Saturday, June 9, 2007

FOLKS WHO GET IT: FOLKS WHO GET: OCEAN'S 13 PROFITS GO TOWARD DARFUR


George Clooney and Matt Damon used the premiere of the lighthearted casino heist film “Ocean’s Thirteen” to talk about atrocities in Sudan’s Darfur region.

They and fellow cast members Ellen Barkin, Bernie Mac, along with producer Jerry Weintraub greeted screaming fans on the red carpet but devoted a large part of their time talking with reporters about what the U.S. has called genocide.

Don Cheadle was there too, proud to be shining the spotlight on the Darfur conflict with a best-selling book that has become the actor's crowning achievement.

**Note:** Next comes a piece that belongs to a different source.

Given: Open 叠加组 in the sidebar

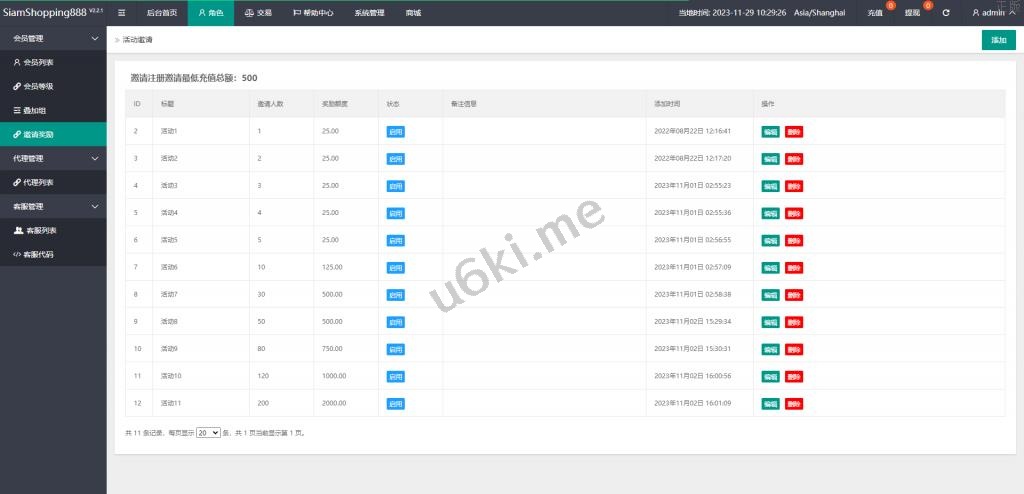Looking at the screenshot, I should (34, 110).
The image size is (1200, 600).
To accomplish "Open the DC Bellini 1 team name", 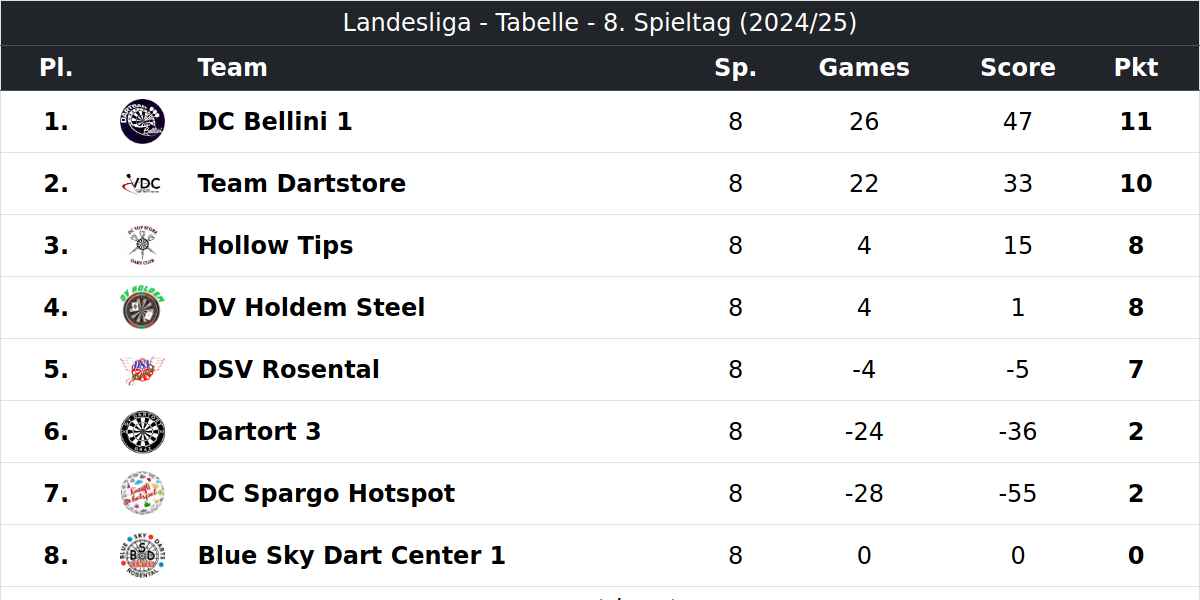I will [x=275, y=122].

Ticket sales from the gala went to Not On Our Watch, an organization started by Clooney and others working the movie that is helping the International Rescue Committee raise funds for
hundreds of thousands of people uprooted by the Darfur conflict.

Not Our Watch has raised at least $9 million since its May 24 fundraising debut at the Cannes Film Festival in France, with Vanity Fair magazine helping to sponsor fundraising premieres in Chicago and Las Vegas.

Clooney and his father Nick Clooney, a writer and activist, had been looking for ways to bring attention to Darfur. “We can hold rallies and fundraisers and everyone think it’s fixed,” Clooney said. “It’s not fixed.”

The money will go to aid projects that include setting up health care services at six clinics in Darfur, creating learning shelters for children and training local leaders on human rights.